-- Opening Marker --

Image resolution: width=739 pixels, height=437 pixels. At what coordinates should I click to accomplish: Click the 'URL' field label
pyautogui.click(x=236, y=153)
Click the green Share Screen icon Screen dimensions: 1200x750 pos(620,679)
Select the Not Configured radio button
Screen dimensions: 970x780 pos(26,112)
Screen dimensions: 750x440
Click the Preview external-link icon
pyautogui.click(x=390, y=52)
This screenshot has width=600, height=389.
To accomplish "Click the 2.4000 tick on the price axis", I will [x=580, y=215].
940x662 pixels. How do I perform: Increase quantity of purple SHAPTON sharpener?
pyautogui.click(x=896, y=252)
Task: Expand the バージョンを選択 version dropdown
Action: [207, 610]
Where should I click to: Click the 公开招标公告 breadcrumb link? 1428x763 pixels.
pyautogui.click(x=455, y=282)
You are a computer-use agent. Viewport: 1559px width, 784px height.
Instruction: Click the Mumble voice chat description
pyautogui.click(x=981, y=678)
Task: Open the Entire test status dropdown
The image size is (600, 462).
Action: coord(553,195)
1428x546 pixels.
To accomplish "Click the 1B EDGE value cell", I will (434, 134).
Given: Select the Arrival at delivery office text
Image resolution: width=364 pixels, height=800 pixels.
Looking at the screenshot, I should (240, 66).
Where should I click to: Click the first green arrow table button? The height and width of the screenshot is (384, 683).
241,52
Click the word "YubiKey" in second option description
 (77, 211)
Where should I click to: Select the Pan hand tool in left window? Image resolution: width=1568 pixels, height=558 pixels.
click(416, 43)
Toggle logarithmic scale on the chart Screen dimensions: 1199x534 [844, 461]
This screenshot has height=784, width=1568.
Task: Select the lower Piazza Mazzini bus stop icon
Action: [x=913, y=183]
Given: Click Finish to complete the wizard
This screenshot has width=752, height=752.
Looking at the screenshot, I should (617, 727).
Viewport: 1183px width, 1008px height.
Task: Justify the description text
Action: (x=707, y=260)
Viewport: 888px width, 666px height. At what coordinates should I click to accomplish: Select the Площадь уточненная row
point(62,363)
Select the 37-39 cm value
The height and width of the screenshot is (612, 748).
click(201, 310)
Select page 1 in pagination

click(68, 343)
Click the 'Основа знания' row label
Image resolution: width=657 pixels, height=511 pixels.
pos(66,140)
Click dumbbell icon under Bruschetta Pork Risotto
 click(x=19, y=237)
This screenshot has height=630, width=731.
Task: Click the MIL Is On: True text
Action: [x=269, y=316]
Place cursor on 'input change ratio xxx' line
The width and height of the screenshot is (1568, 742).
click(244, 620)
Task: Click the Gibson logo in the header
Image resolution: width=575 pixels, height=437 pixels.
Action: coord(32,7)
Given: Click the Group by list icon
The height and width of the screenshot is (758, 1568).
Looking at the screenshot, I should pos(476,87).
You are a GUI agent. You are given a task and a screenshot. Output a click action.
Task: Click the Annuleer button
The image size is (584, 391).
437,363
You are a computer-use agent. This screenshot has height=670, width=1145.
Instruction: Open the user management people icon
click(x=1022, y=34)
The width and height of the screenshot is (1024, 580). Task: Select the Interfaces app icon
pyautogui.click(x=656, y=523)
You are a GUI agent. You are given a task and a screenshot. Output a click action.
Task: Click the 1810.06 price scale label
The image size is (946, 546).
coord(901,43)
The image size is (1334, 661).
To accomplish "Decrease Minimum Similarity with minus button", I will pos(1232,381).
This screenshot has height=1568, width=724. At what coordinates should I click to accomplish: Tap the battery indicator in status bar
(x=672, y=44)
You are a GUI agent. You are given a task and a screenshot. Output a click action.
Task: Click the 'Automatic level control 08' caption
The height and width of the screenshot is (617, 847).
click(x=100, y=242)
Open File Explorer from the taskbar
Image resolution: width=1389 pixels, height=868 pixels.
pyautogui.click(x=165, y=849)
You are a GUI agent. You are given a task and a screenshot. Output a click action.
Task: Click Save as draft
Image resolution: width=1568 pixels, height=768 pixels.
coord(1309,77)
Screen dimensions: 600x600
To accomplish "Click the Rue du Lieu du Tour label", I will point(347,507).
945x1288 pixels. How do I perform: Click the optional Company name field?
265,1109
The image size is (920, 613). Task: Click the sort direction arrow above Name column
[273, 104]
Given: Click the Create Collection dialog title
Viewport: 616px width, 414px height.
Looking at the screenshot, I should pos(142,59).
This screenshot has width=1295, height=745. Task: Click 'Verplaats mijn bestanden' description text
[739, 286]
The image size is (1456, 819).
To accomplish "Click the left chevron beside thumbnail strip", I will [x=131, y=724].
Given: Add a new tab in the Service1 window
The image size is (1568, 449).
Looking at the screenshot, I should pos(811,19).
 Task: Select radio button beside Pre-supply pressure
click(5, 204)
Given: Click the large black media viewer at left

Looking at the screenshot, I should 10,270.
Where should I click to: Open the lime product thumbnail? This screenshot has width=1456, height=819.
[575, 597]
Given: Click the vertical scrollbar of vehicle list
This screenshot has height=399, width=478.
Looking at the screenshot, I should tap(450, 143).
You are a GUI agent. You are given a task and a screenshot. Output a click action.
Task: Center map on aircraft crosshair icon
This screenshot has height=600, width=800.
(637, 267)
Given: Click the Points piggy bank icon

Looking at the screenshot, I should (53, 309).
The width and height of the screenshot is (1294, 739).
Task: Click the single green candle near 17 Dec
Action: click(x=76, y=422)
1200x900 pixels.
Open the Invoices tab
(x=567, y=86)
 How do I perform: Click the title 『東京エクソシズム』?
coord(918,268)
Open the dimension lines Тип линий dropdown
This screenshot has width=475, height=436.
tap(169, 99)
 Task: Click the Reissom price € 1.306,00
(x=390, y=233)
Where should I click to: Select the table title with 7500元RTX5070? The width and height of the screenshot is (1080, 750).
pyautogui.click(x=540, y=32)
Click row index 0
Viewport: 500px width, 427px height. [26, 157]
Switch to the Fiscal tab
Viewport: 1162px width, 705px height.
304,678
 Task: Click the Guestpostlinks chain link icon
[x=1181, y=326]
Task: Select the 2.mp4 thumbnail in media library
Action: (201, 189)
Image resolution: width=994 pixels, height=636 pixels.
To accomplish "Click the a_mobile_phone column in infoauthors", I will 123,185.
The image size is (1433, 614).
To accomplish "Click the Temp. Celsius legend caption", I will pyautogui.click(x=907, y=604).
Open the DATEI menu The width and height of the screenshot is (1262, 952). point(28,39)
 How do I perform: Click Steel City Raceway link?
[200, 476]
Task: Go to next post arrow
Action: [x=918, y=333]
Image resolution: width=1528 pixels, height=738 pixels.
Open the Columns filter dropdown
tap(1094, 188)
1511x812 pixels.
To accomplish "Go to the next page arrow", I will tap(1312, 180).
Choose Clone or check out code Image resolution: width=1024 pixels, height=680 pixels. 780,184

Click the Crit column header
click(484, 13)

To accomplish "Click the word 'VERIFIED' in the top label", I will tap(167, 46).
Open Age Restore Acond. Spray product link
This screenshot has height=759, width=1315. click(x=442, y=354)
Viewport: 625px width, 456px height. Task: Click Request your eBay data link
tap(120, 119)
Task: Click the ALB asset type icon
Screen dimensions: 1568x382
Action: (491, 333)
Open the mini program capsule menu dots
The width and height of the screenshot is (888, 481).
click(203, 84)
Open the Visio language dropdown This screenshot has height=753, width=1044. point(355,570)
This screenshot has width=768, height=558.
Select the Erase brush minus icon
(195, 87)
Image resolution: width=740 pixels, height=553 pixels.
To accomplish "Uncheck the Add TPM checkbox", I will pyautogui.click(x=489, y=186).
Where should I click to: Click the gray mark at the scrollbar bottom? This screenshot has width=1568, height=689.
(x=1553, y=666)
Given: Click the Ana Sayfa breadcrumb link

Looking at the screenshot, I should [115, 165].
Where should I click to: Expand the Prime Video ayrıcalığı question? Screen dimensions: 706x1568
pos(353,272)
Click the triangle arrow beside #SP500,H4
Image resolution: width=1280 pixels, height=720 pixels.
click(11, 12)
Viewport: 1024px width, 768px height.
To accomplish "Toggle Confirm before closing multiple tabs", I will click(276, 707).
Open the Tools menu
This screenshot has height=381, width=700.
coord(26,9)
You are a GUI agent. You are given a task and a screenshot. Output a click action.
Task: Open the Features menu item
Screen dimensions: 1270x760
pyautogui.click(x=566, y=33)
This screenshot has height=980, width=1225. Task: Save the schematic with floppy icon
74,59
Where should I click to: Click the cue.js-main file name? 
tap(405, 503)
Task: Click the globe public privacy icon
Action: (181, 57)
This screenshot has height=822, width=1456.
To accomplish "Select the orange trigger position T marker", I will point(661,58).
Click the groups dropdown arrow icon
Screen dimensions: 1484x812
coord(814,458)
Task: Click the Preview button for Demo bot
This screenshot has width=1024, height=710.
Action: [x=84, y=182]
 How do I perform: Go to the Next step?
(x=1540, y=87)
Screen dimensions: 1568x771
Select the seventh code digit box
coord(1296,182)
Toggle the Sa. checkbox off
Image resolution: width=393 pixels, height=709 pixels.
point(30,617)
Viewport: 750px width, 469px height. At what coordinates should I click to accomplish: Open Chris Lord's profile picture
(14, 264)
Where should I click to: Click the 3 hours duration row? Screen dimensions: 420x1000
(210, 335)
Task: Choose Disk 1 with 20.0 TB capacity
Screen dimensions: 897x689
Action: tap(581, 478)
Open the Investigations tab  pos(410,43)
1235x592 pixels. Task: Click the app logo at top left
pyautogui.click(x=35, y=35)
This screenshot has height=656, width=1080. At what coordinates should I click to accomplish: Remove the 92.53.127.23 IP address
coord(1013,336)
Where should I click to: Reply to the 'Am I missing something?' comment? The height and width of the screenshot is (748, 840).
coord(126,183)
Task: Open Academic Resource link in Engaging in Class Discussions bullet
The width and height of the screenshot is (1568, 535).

-- Closing Marker --

:: PROBLEM ::
In the entries above, how many lines contain the word "checkbox"? Provide the number alone.

:: SOLUTION TO THIS PROBLEM ::
2